As discussed above, the UCITS Directive clearly states that only the authorities of the UCITS home Member State have the power to take action against that UCITS if it infringes any law, regulation or administrative provision or regulation laid down in the fund rules or in the instruments of incorporation of the relevant investment company. The authorities of the UCITS host Member State may only take action against that UCITS if it infringes the laws, regulations and administrative provisions in force in that Member State that fall outside the scope of the UCITS Directive or the requirements set out in Articles 92 and 94.

The UCITS Directive further provides3 for a procedure that applies in case of a violation of provisions by UCITS. In the event the competent authorities of a UCITS host Member State have grounds to believe that a UCITS whose units or shares are marketed in that Member State is in breach of provisions of the UCITS Directive, these authorities shall refer those findings to the competent authorities of the UCITS home Member State, which shall take appropriate measures.

In the case of these cross-border situations, BaFin as the competent host Member State authority may report any violations of the UCITS Directive to the competent authority of the UCITS home Member State. However, if the UCITS persists in acting against the interests of German investors, despite the measures taken by the competent authorities of the UCITS home Member State (or if such measures prove to be inadequate or the UCITS home Member State fails to act within a reasonable timeframe), BaFin may:

  • After informing the competent authorities of the UCITS home Member State, take all appropriate measures in order to protect investors, including preventing the UCITS from carrying out any further marketing of its units within the territory of the UCITS host Member State; or
  • If necessary, refer the matter to the European Securities and Markets Authority (ESMA), which may act in accordance with the powers conferred on it under Article 19 of Regulation (EU) No 1095/2010.

Further, if the authorities of the UCITS home Member State do not take appropriate measures, BaFin may prohibit marketing of the non-German UCITS in Germany and/or request support from ESMA in accordance with the UCITS Directive4.

ESMA

On 16 July 2019, ESMA published a consultation paper entitled “Guidelines on performance fees in UCITS”. Comments on the consultation paper may be provided until 31 October 2019. The consultation paper results from a mapping exercise among the EU’s national competent authorities that ESMA performed in 2018. This exercise showed a lack of convergence as to how different Member States deal with performance-based fee models; this lack of consistency creates the risk of regulatory arbitrage and may lead to a lack of harmonised rules and approaches in respect of investor protection among Member States.

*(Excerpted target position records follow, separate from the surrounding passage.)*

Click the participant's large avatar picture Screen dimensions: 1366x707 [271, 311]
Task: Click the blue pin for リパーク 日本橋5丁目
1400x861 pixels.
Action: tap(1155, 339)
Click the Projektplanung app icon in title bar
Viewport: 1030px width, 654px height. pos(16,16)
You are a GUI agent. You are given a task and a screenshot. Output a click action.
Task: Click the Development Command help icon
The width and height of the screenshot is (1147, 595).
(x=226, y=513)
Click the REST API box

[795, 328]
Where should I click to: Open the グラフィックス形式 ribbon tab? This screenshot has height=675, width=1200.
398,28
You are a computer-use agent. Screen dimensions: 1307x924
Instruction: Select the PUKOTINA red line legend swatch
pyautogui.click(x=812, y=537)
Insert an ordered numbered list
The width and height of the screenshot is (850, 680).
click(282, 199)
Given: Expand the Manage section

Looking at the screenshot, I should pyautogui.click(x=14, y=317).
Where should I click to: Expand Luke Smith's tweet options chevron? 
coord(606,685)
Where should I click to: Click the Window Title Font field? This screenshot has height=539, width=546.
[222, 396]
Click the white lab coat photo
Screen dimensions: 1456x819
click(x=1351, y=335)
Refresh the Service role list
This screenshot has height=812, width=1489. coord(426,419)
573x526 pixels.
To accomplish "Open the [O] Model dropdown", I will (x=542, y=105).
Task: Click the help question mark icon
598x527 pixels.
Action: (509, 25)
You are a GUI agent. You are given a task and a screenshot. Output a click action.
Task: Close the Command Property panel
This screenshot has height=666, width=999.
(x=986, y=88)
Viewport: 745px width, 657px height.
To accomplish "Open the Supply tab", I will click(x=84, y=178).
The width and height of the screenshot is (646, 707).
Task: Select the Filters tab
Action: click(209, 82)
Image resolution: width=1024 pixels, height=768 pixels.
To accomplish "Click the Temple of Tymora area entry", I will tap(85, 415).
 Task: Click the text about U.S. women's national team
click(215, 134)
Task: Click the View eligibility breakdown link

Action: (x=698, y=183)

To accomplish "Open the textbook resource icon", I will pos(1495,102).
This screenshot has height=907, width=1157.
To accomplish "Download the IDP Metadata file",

ESMA’s proposed Guidelines aim to harmonise (inter alia): (i) general principles on calculating performance fees; (ii) consistency between the performance fee model and the fund’s investment objectives; (iii) the frequency with which any performance fee should be payable; and (iv) disclosure of performance fee models.

Similar to BaFin’s approach, according to ESMA’s consultation paper, performance fee calculation methods should include: (i) a reference indicator to measure the relative performance of the fund (e.g., a benchmark, high water mark or hurdle rate); (ii) a crystallisation period where any performance fee is accrued; (iii) a crystallisation date on which the performance fee crystallises; (iv) a performance fee period; (v) a performance fee rate; (vi) a performance fee methodology; and (vii) a computation frequency.

Conclusion

It remains to be seen how coordinated and systematic BaFin’s review of performance fee clauses of non-German UCITS will be. The legal basis for BaFin’s review seems questionable. Further, given the ongoing ESMA consultation, an approach from BaFin that differs from the approach taken by other UCITS host Member States would be disruptive to the harmonised UCITS framework. In the meantime, non-German UCITS that are registered or intend to register to be marketed in Germany should carefully review their methodologies for performance fee calculation in light of BaFin’s administrative practices.